*** Opening Supplied records ***

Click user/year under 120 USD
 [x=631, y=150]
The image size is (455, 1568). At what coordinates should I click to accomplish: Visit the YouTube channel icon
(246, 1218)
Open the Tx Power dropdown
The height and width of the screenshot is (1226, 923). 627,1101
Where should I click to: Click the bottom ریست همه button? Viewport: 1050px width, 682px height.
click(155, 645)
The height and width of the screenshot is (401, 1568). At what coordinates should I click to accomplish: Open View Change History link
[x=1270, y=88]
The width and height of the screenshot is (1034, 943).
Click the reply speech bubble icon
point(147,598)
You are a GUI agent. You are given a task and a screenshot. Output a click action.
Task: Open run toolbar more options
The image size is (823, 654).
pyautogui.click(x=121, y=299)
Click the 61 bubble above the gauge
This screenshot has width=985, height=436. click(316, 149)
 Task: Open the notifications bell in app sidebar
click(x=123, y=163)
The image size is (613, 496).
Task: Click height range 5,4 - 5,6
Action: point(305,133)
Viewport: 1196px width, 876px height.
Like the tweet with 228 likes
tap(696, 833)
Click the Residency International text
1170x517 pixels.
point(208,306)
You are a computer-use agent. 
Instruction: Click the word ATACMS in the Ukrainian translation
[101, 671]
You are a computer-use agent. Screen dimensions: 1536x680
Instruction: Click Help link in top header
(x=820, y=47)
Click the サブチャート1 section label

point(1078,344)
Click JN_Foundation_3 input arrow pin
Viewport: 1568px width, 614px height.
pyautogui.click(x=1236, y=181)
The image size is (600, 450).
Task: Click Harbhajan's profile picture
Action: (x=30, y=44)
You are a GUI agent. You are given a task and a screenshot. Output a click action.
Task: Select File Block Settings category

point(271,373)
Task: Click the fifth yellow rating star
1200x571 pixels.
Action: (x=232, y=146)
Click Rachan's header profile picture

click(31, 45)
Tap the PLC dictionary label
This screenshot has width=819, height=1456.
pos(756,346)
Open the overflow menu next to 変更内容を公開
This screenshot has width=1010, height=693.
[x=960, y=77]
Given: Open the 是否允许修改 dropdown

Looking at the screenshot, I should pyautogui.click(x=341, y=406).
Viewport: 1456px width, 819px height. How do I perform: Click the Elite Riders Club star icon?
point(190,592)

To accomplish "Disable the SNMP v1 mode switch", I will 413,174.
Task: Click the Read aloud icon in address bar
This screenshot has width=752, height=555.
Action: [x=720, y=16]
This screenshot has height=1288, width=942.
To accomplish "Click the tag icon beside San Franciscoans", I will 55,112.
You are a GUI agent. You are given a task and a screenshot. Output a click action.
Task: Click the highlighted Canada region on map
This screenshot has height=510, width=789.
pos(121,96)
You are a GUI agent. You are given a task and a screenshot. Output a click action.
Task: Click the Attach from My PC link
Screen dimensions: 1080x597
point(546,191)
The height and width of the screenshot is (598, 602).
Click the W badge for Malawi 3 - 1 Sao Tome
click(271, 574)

*** Closing Supplied records ***

• Instructions for the task: Set down each line exactly as it appears in the data.

• Task result:
Click user/year under 120 USD
 [x=631, y=150]
The image size is (455, 1568). At what coordinates should I click to accomplish: Visit the YouTube channel icon
(246, 1218)
Open the Tx Power dropdown
The height and width of the screenshot is (1226, 923). 627,1101
Where should I click to: Click the bottom ریست همه button? Viewport: 1050px width, 682px height.
click(155, 645)
The height and width of the screenshot is (401, 1568). At what coordinates should I click to accomplish: Open View Change History link
[x=1270, y=88]
The width and height of the screenshot is (1034, 943).
Click the reply speech bubble icon
point(147,598)
You are a GUI agent. You are given a task and a screenshot. Output a click action.
Task: Open run toolbar more options
The image size is (823, 654).
pyautogui.click(x=121, y=299)
Click the 61 bubble above the gauge
This screenshot has width=985, height=436. click(316, 149)
 Task: Open the notifications bell in app sidebar
click(x=123, y=163)
The image size is (613, 496).
Task: Click height range 5,4 - 5,6
Action: point(305,133)
Viewport: 1196px width, 876px height.
Like the tweet with 228 likes
tap(696, 833)
Click the Residency International text
1170x517 pixels.
point(208,306)
You are a computer-use agent. 
Instruction: Click the word ATACMS in the Ukrainian translation
[101, 671]
You are a computer-use agent. Screen dimensions: 1536x680
Instruction: Click Help link in top header
(x=820, y=47)
Click the サブチャート1 section label

point(1078,344)
Click JN_Foundation_3 input arrow pin
Viewport: 1568px width, 614px height.
pyautogui.click(x=1236, y=181)
The image size is (600, 450).
Task: Click Harbhajan's profile picture
Action: (x=30, y=44)
You are a GUI agent. You are given a task and a screenshot. Output a click action.
Task: Select File Block Settings category

point(271,373)
Task: Click the fifth yellow rating star
1200x571 pixels.
Action: (x=232, y=146)
Click Rachan's header profile picture

click(31, 45)
Tap the PLC dictionary label
This screenshot has width=819, height=1456.
pos(756,346)
Open the overflow menu next to 変更内容を公開
This screenshot has width=1010, height=693.
[x=960, y=77]
Given: Open the 是否允许修改 dropdown

Looking at the screenshot, I should pyautogui.click(x=341, y=406).
Viewport: 1456px width, 819px height. How do I perform: Click the Elite Riders Club star icon?
point(190,592)

To accomplish "Disable the SNMP v1 mode switch", I will 413,174.
Task: Click the Read aloud icon in address bar
This screenshot has width=752, height=555.
Action: [x=720, y=16]
This screenshot has height=1288, width=942.
To accomplish "Click the tag icon beside San Franciscoans", I will 55,112.
You are a GUI agent. You are given a task and a screenshot. Output a click action.
Task: Click the highlighted Canada region on map
This screenshot has height=510, width=789.
pos(121,96)
You are a GUI agent. You are given a task and a screenshot. Output a click action.
Task: Click the Attach from My PC link
Screen dimensions: 1080x597
point(546,191)
The height and width of the screenshot is (598, 602).
Click the W badge for Malawi 3 - 1 Sao Tome
click(271, 574)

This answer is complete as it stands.